======== Records to process ========

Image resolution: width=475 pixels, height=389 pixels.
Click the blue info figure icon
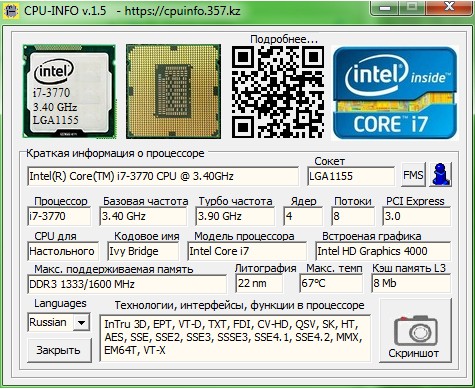441,175
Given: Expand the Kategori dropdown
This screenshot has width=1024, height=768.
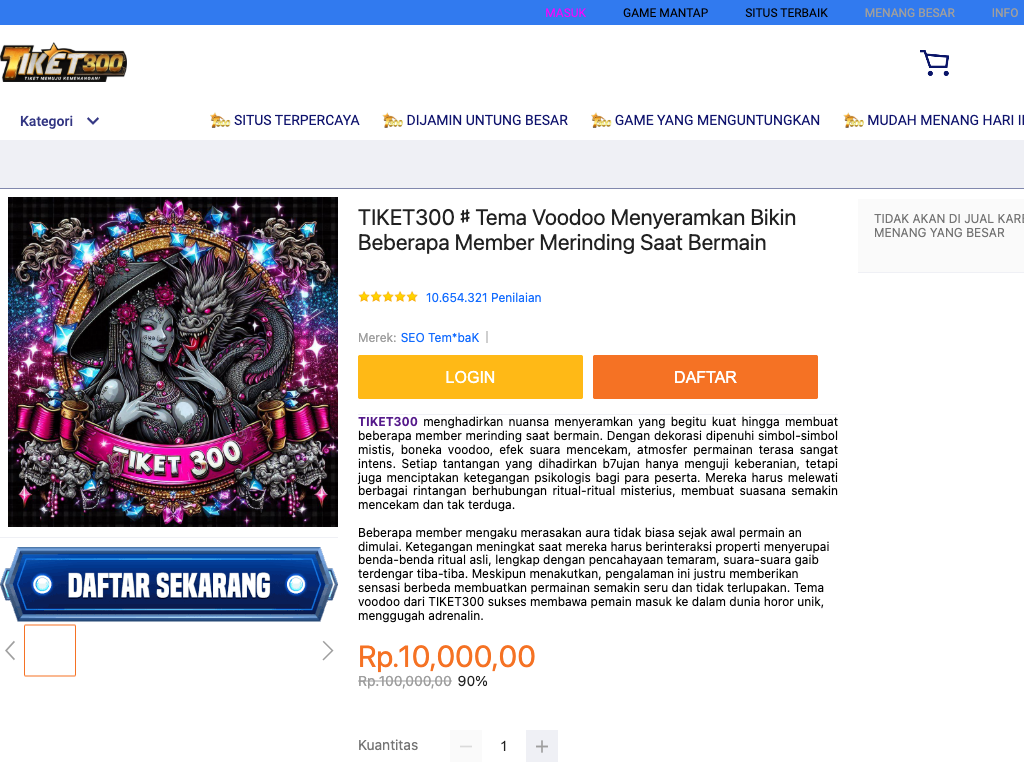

========

*Exercise details*. Print the listing word for word but skip its pictures.

*Expected output*.
Image resolution: width=475 pixels, height=389 pixels.
Click the blue info figure icon
441,175
Given: Expand the Kategori dropdown
This screenshot has width=1024, height=768.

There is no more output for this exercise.